Davidson College | Digital Studies | Website


Publication Status:
  • unreviewed draft
  • draft version undergoing editorial review
  • draft version undergoing peer-to-peer review
  • draft version undergoing MLA copyediting
  • awaiting pre-print copy
  • published

Cross-Reference Keywords: Design, Failure, Gaming, Hacking, Makerspaces, Remix


CURATORIAL STATEMENT

Play is commonly thought to be the domain of children, or of adults engaged in child-like activities—games, performances, and other "not serious" pursuits that stand "outside 'ordinary' life," as the Dutch historian Johan Huizinga put it in his classic study of play (13). Nearly twenty years later the French sociologist Roger Caillois expanded upon Huizinga's theory of play, suggesting that play is defined by six key elements: play is voluntary, separate from other aspects of life, uncertain, unproductive, governed by rules, and simultaneously more or less dependent upon make-believe (9-10). When any one of these elements is violated, play is no longer play. It is work.

Learning, especially in secondary and higher education, is also deemed to be work. It is hard. It is not exactly voluntary. Learning, the thinking goes, requires correct answers, not uncertainty. There is a product—an essay, a project, an assignment—though that product may not necessarily contribute to the world of knowledge in any kind of productive way. Learning in higher education is governed by rules though, however arbitrary and make-believe those rules may be. Course objectives, learning assessments, grading rubrics, and so on. When it comes to the element of rules, learning is not so much the opposite of play as it is zombie play, a jerky, lurching automatic response devoid of vision, passion, and awareness.
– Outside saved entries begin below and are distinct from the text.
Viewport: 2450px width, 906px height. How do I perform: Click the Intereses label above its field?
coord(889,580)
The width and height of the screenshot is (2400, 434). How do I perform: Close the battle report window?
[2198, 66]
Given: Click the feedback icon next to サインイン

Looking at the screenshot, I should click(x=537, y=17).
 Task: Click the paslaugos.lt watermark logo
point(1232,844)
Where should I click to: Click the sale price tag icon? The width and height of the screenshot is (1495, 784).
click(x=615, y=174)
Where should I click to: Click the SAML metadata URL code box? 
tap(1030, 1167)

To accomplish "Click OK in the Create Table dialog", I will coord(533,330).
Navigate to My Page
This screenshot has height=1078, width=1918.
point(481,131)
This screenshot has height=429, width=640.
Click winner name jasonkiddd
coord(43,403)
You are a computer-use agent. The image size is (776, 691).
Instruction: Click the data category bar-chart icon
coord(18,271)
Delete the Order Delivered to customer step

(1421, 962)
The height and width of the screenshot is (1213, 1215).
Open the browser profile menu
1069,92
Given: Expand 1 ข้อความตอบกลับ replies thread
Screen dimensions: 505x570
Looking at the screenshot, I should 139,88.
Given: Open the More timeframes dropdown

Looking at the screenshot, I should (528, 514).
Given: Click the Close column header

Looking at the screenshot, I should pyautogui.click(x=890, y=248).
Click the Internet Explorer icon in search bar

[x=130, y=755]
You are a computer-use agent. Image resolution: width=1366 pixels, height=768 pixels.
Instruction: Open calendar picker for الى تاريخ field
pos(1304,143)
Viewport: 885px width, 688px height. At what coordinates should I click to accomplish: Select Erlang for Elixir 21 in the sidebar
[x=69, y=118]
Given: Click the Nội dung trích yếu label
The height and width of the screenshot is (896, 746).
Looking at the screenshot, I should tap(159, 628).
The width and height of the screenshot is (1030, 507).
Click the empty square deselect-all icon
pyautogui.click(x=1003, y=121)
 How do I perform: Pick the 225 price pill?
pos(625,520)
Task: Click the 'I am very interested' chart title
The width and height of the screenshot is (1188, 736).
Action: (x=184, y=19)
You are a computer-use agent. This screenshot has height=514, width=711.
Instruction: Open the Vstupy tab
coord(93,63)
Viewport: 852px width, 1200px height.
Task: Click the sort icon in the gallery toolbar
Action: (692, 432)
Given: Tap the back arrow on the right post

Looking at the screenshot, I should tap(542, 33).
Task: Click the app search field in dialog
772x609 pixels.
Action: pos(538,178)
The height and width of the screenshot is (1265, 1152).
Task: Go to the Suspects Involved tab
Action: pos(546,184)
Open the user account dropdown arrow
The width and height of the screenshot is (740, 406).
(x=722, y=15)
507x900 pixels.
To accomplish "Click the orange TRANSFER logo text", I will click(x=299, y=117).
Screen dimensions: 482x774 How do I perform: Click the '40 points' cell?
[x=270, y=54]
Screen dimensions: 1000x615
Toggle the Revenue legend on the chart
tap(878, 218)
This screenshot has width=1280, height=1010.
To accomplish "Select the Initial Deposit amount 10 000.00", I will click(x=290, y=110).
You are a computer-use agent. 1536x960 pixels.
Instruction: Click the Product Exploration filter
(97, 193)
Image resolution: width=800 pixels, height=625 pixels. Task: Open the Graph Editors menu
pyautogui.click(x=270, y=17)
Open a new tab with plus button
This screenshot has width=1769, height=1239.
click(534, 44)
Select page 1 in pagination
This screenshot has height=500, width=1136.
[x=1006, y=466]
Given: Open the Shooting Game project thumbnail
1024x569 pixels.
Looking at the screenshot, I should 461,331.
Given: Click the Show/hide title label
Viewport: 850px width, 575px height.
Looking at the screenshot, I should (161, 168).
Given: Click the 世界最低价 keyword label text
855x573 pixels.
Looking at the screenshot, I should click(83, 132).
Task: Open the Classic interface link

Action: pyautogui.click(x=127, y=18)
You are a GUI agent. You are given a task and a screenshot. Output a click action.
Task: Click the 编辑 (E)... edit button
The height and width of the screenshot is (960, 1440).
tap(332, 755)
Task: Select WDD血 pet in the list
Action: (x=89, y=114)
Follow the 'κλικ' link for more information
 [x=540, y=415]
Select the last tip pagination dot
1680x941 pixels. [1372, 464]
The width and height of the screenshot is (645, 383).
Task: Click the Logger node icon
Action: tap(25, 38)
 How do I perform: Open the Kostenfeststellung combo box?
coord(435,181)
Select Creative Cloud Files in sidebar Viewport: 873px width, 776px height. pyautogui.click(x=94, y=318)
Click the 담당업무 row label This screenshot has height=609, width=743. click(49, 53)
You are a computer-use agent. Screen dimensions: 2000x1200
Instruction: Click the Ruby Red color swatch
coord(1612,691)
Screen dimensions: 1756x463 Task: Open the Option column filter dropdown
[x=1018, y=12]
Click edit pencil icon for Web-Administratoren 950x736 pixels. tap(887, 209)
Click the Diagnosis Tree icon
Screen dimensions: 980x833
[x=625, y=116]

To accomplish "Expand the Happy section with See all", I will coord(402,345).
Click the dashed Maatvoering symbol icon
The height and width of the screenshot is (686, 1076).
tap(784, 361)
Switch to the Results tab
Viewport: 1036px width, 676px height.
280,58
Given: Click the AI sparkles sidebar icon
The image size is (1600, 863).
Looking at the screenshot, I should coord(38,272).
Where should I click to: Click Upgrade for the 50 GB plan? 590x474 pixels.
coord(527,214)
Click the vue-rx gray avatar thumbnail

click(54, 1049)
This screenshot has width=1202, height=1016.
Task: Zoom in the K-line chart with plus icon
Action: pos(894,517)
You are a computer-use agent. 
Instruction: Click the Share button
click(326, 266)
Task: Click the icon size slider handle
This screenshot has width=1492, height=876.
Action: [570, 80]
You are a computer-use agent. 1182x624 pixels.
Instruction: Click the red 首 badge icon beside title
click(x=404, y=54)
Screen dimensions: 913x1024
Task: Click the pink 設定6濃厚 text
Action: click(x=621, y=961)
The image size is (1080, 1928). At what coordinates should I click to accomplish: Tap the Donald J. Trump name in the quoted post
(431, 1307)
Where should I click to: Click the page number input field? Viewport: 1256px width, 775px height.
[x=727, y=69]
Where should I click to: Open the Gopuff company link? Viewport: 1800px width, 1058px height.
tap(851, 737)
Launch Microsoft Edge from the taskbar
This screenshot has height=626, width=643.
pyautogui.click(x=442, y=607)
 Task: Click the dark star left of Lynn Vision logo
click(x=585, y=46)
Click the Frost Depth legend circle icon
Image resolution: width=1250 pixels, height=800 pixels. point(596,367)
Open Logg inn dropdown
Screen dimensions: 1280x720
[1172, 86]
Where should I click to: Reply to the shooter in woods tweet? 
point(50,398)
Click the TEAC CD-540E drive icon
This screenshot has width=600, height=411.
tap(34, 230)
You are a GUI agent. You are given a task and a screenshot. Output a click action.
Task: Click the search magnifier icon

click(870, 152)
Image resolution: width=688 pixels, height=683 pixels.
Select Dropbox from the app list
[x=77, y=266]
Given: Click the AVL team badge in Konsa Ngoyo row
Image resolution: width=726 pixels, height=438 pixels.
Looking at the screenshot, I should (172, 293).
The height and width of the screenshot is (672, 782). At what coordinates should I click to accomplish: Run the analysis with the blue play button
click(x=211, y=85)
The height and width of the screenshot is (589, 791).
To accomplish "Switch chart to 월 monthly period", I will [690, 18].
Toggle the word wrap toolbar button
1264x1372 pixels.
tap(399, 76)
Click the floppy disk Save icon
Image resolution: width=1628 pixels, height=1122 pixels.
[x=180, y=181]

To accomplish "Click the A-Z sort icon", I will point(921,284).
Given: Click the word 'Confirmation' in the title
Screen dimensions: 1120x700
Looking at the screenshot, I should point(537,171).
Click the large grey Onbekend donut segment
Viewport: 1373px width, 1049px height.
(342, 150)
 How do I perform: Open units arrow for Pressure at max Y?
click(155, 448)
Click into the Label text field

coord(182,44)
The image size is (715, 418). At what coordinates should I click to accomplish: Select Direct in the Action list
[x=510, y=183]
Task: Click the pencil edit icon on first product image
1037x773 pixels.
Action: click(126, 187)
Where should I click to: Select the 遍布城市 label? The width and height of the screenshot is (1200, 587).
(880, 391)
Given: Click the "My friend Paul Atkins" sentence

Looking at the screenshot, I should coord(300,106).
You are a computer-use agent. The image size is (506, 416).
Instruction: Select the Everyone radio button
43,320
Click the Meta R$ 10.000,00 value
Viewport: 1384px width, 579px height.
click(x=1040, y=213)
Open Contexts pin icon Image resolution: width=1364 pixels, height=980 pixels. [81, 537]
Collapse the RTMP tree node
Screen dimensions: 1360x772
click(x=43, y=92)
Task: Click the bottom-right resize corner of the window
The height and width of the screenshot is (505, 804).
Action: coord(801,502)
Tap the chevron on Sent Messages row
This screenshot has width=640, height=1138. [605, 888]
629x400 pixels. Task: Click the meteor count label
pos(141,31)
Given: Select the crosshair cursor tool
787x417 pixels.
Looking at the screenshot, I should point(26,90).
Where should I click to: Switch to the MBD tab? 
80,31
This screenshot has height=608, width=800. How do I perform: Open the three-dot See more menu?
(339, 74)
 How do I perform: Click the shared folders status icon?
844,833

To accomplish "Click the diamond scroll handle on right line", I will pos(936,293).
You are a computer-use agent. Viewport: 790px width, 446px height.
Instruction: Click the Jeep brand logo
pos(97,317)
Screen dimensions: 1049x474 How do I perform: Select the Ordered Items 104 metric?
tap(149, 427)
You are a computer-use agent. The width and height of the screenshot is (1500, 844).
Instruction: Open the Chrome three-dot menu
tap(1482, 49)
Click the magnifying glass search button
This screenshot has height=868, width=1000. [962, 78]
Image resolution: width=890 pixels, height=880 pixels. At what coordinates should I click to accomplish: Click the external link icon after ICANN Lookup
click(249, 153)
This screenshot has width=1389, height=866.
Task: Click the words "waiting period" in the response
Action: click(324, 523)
A growing number of faculty, instructional designers, and learning professionals are challenging zombie play. They are centering play in the classroom, developing what could be called playful pedagogy. Playful pedagogy marks a serious departure from traditional pedagogy, from "serious" pedagogy. Playful pedagogy strives to infuse learning with the excitement and unpredictability of children's play. Playful pedagogy aims to put learners in a flow state—that utterly absorbing state where, as Mihaly Csikszentmihalyi puts it, "nothing else seems to matter" (6).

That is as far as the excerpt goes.